├── README.md
├── LICENSE
└── notes.md


/README.md:
--------------------------------------------------------------------------------
1 | # Next-Generation FPGA Place-and-Route
2 | 


--------------------------------------------------------------------------------
/LICENSE:
--------------------------------------------------------------------------------
 1 | Copyright (c) 2018, Robert Ou <rqou@robertou.com>
 2 | All rights reserved.
 3 | 
 4 | Redistribution and use in source and binary forms, with or without
 5 | modification, are permitted provided that the following conditions are met:
 6 | 
 7 | 1. Redistributions of source code must retain the above copyright notice,
 8 |    this list of conditions and the following disclaimer.
 9 | 2. Redistributions in binary form must reproduce the above copyright notice,
10 |    this list of conditions and the following disclaimer in the documentation
11 |    and/or other materials provided with the distribution.
12 | 
13 | THIS SOFTWARE IS PROVIDED BY THE COPYRIGHT HOLDERS AND CONTRIBUTORS "AS IS" AND
14 | ANY EXPRESS OR IMPLIED WARRANTIES, INCLUDING, BUT NOT LIMITED TO, THE IMPLIED
15 | WARRANTIES OF MERCHANTABILITY AND FITNESS FOR A PARTICULAR PURPOSE ARE
16 | DISCLAIMED. IN NO EVENT SHALL THE COPYRIGHT HOLDER OR CONTRIBUTORS BE LIABLE
17 | FOR ANY DIRECT, INDIRECT, INCIDENTAL, SPECIAL, EXEMPLARY, OR CONSEQUENTIAL
18 | DAMAGES (INCLUDING, BUT NOT LIMITED TO, PROCUREMENT OF SUBSTITUTE GOODS OR
19 | SERVICES; LOSS OF USE, DATA, OR PROFITS; OR BUSINESS INTERRUPTION) HOWEVER
20 | CAUSED AND ON ANY THEORY OF LIABILITY, WHETHER IN CONTRACT, STRICT LIABILITY,
21 | OR TORT (INCLUDING NEGLIGENCE OR OTHERWISE) ARISING IN ANY WAY OUT OF THE USE
22 | OF THIS SOFTWARE, EVEN IF ADVISED OF THE POSSIBILITY OF SUCH DAMAGE.
23 | 


--------------------------------------------------------------------------------
/notes.md:
--------------------------------------------------------------------------------
  1 | The overall approach will probably use a hybrid of the [RippleFPGA](https://pdfs.semanticscholar.org/c1c9/43c047e9d834c8ac487ec6d5292485546744.pdf)
  2 | and [UTPlaceF](http://wuxili.net/pdf/TCAD17_UTPlaceF_Li.pdf) algorithms for combined packing and placing.

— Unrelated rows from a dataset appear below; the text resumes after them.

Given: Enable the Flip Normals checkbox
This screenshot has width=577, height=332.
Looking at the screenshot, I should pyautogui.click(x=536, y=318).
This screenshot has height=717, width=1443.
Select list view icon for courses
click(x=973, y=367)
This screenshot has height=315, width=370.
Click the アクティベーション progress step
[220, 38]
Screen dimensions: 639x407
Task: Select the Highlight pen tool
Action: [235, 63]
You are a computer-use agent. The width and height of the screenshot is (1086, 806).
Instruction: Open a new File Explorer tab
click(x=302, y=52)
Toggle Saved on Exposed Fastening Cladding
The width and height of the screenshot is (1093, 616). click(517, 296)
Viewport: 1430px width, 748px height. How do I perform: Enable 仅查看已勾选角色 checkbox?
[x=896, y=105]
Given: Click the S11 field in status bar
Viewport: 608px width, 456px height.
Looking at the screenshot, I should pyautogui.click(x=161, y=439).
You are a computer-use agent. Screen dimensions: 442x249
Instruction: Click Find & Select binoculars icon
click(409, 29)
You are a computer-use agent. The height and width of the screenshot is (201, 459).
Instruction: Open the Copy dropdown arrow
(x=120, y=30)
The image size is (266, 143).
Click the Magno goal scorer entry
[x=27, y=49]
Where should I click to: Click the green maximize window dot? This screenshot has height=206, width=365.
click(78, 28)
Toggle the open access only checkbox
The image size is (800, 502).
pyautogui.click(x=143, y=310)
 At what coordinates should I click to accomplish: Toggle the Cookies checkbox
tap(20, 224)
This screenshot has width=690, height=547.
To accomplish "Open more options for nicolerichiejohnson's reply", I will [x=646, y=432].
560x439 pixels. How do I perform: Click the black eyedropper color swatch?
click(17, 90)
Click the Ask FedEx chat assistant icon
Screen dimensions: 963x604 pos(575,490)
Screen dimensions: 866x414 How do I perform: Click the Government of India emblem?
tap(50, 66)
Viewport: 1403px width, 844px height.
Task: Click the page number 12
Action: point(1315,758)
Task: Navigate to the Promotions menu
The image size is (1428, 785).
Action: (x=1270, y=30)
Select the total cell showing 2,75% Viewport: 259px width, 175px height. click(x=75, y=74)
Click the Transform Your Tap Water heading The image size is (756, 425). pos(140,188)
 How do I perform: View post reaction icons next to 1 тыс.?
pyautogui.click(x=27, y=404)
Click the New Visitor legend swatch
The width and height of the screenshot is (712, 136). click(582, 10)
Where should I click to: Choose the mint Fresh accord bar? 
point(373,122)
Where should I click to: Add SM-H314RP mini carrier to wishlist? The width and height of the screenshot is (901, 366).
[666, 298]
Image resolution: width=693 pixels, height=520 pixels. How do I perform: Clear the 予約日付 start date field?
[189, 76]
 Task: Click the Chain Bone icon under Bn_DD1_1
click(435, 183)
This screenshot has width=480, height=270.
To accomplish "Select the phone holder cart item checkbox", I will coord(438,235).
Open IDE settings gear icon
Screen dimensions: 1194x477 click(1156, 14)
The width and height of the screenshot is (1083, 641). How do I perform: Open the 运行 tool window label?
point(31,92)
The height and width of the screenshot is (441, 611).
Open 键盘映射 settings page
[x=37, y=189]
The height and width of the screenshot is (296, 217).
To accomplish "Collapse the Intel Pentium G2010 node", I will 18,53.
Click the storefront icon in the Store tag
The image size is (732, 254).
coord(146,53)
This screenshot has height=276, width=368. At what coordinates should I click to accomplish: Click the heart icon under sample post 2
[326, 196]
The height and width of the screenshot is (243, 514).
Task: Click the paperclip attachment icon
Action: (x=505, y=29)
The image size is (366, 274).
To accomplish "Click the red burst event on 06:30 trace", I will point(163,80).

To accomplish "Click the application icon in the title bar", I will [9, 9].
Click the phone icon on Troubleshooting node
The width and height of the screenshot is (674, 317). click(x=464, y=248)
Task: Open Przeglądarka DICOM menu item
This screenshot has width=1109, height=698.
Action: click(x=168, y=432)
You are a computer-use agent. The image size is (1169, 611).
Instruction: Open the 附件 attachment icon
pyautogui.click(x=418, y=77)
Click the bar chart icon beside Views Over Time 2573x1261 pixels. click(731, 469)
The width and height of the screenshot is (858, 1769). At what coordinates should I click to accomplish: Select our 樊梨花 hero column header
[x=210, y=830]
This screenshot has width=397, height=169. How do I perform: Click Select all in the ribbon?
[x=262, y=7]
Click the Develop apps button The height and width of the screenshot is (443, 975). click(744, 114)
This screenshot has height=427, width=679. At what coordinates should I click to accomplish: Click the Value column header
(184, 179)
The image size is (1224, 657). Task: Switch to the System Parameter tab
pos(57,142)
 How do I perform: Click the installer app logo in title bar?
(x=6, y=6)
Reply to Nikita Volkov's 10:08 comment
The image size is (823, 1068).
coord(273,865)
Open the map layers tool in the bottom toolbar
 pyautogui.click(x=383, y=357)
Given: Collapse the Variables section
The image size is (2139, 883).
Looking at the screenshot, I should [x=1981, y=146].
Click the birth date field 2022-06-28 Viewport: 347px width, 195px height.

Early experiments
  3 | with VPR demonstrated to me that an artificial barrier between these stages is not helpful. These algorithms all use
  4 | quadratic programming. These two algorithms are fairly similar to each other.
  5 | 
  6 | For now, routing will just use whatever algorithm is "typical" (Pathfinder?). I may end up with egg on my face, but it
  7 | seems that this is "just" an informed search problem. Some ideas that _may_ end up enhancing this stage:
  8 | * A* or other heuristics (XXX can we use inadmissible heuristics?)
  9 | * Beam search
 10 | 
 11 | Miscellaneous papers on how we "got to" analytic placers from SA placers:
 12 | * http://janders.eecg.toronto.edu/1387/readings/marcelfpl12.pdf
 13 | * http://www.ece.umich.edu/cse/awards/pdfs/iccad10-simpl.pdf
 14 | 
 15 | Proposed overall flow for KinglerPAR:
 16 | * Read yosys netlist
 17 | * Cell munging (general purpose and arch-specific)
 18 |     * Types: IO, LUT, FF, RAM/DSP/large-in-fabric-movable-blocks, fixed specials (blocks like PLLs, flash, ADC), movable specials?
 19 | * Arch-specific logic propagates around some constraints now (e.g. for special blocks or for promoting globals (XXX should this be generic?))
 20 |     * XXX should we have some logic for handling clock domains? Is this ever useful?
 21 | * Arch-specific greedy packing (e.g. for RAM/DSP/special)
 22 | * Arch-specific greedy placement (e.g. for specials)
 23 | * Build HeAP-style superblocks for carry chains
 24 |     * Warn if carry chains are huge?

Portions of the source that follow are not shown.